EXERCISE DIRECTIONS - Update the rows that begin at the line containing "has height=600, width=1024." and end after the line containing "menu-label: 光标 is" by replacing "screenshot" with "image", leaving all else unchanged. Give only those rows, without the pictures.

----- THE RECORDS -----

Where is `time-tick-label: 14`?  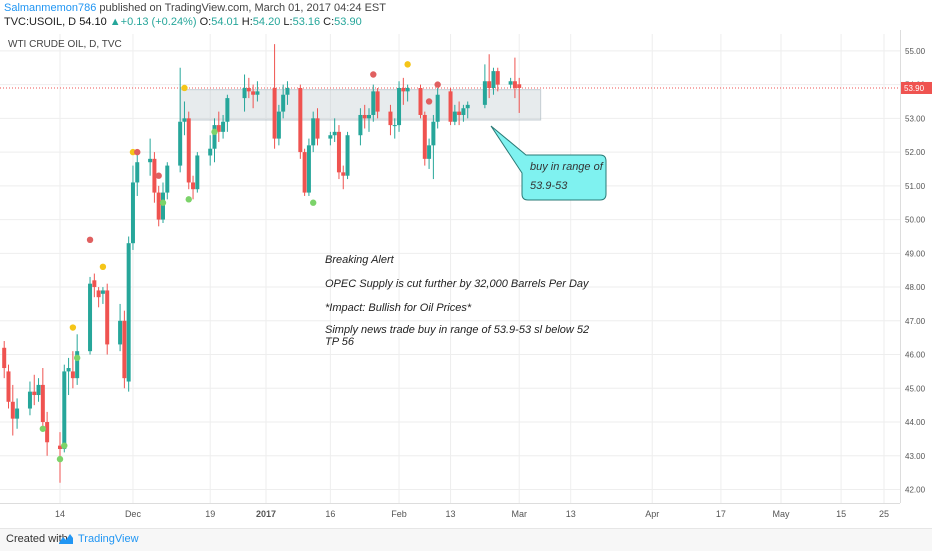 time-tick-label: 14 is located at coordinates (60, 514).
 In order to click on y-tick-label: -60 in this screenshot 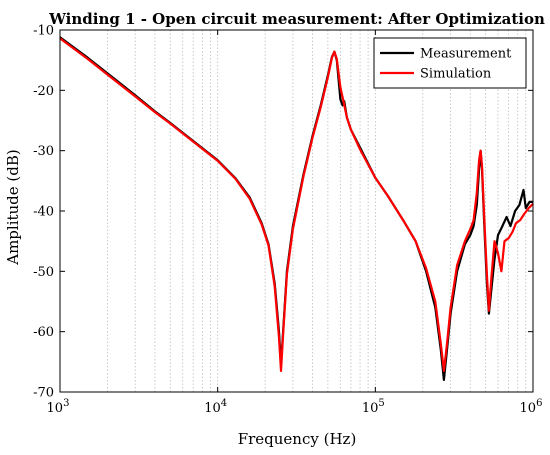, I will do `click(44, 332)`.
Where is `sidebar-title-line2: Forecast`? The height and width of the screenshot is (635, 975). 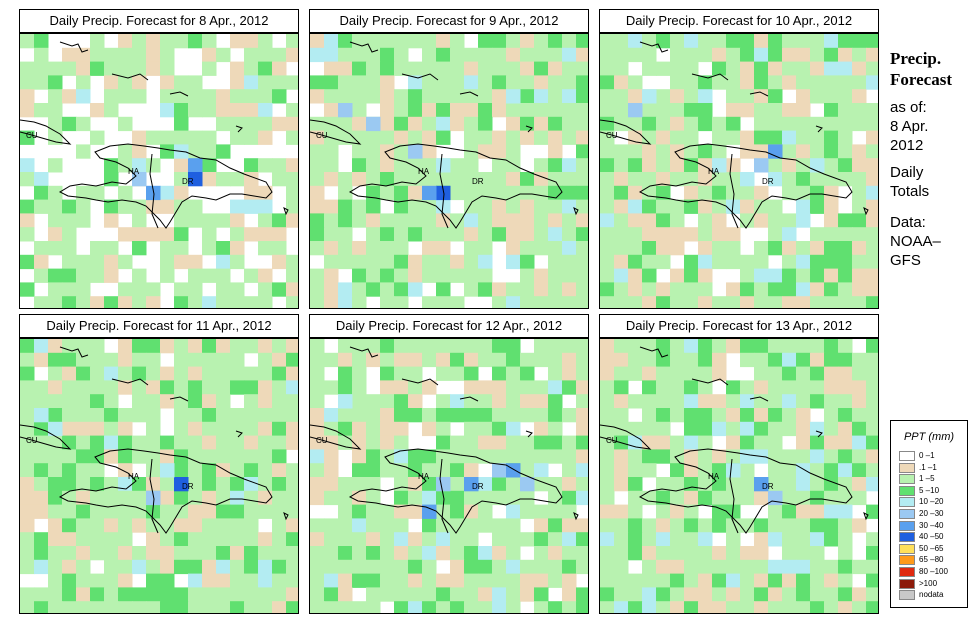
sidebar-title-line2: Forecast is located at coordinates (921, 80).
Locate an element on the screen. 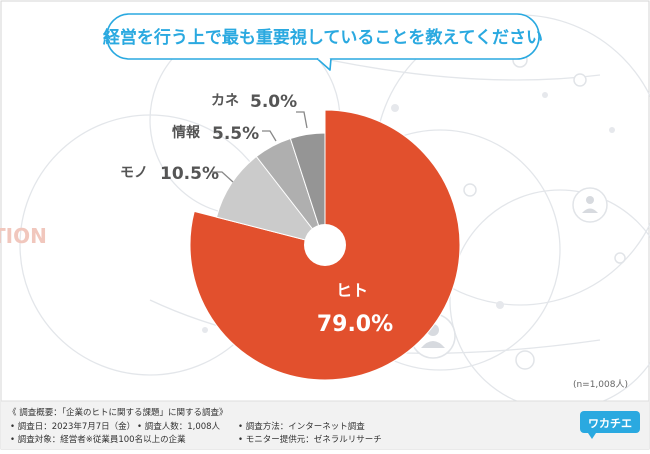  sample-size-note: (n=1,008人) is located at coordinates (600, 384).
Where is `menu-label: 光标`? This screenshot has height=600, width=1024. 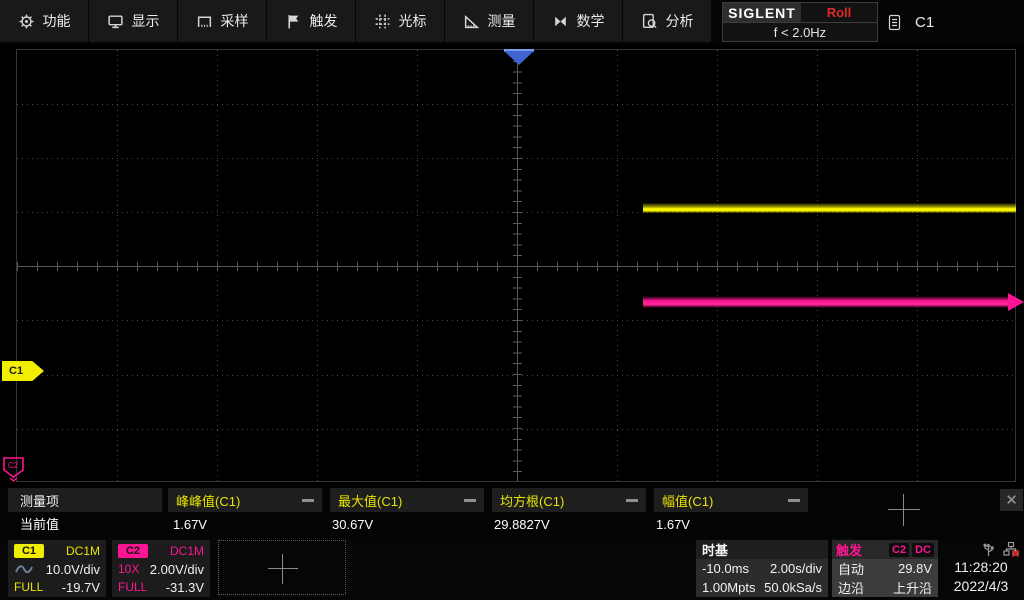
menu-label: 光标 is located at coordinates (412, 21).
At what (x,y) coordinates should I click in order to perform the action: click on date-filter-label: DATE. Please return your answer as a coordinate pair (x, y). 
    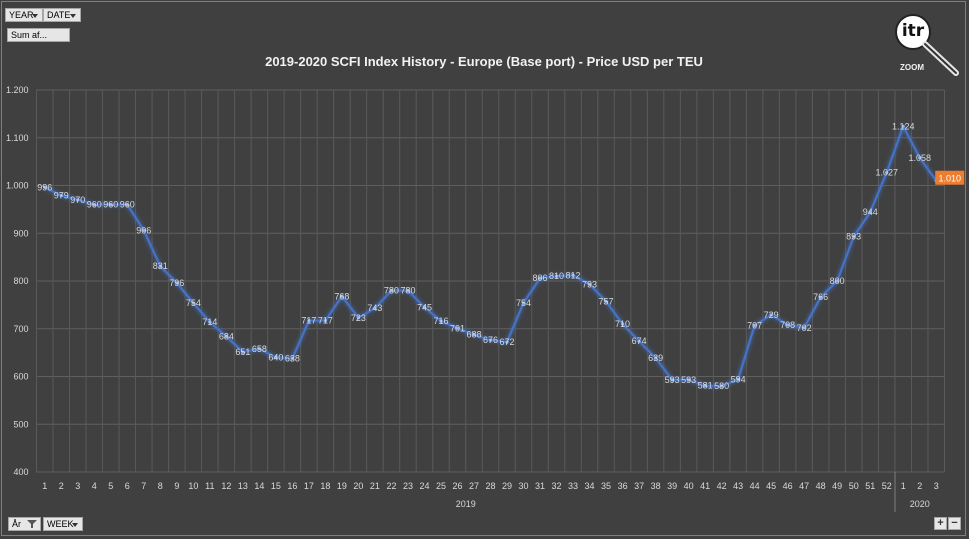
    Looking at the image, I should click on (59, 15).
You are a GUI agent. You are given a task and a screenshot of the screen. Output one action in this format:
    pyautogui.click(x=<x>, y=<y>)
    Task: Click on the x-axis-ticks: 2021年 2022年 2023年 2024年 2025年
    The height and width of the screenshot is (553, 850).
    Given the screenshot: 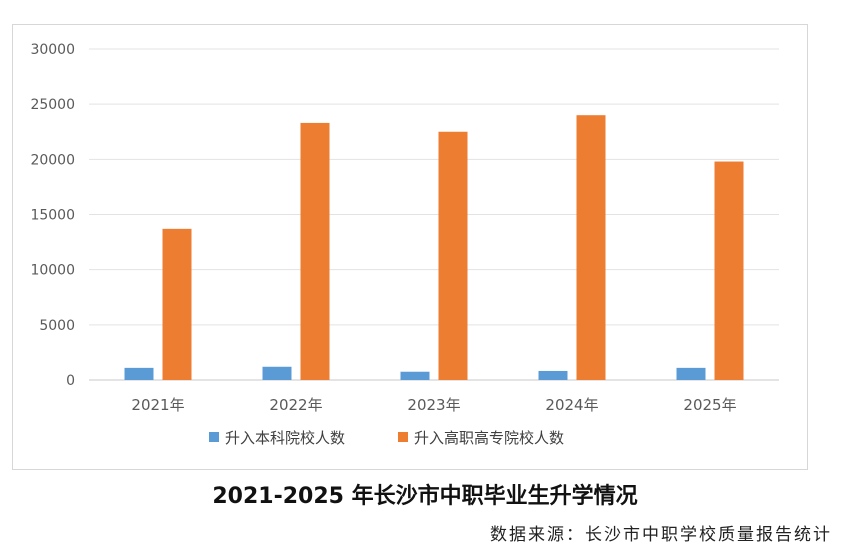 What is the action you would take?
    pyautogui.click(x=434, y=405)
    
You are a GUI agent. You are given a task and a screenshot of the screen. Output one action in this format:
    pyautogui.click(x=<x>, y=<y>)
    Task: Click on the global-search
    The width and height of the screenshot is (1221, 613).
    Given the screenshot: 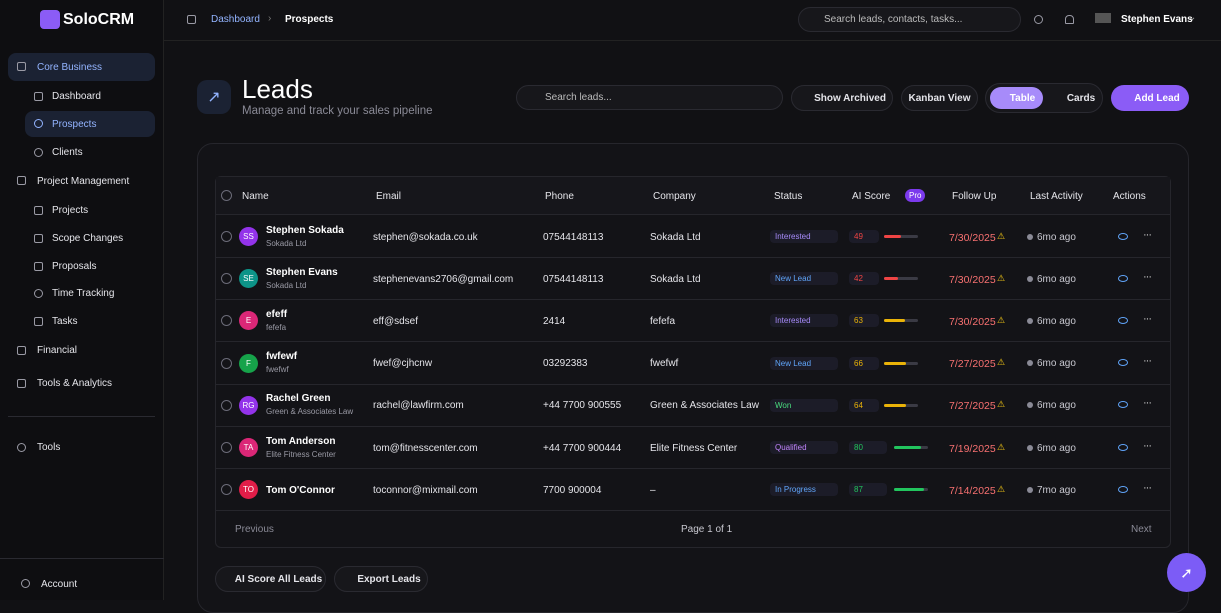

-----

RESULT OF THIS EXERCISE -
Where is `menu-label: 光标`? This image has height=600, width=1024. 
menu-label: 光标 is located at coordinates (412, 21).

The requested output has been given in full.